ZOJ3712--Hard to Play

Hard to Play

Time Limit: 2 Seconds      Memory Limit: 65536 KB

MightyHorse is playing a music game called osu!.

 

After playing for several months, MightyHorse discovered the way of calculating score in osu!:

1. While playing osu!, player need to click some circles following the rhythm. Each time a player clicks, it will have three different points: 300, 100 and 50, deciding by how clicking timing fits the music.
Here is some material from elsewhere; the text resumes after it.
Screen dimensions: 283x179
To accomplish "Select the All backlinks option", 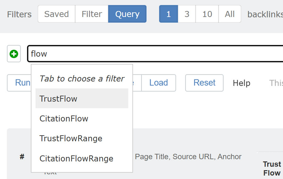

2. Calculating the score is quite simple. Each time player clicks and gets P points, the total score will add P, which should be calculated according to following formula:

P = Point * (Combo * 2 + 1)

 

Here Point is the point the player gets (300, 100 or 50) and Combo is the number of consecutive circles the player gets points previously - That means if the player doesn't miss any circle and clicks the ith circle, Combo should be i - 1.

Recently MightyHorse meets a high-end osu! player. After watching his replay, MightyHorse finds that the game is very hard to play. But he is more interested in another problem: What's the maximum and minimum total score a player can get if he only knows the number of 300, 100 and 50 points the player gets in one play?

As the high-end player plays so well, we can assume that he won't miss any circle while playing osu!; Thus he can get at least 50 point for a circle.

Input

There are multiple test cases.

The first line of input is an integer T (1 ≤ T ≤ 100), indicating the number of test cases.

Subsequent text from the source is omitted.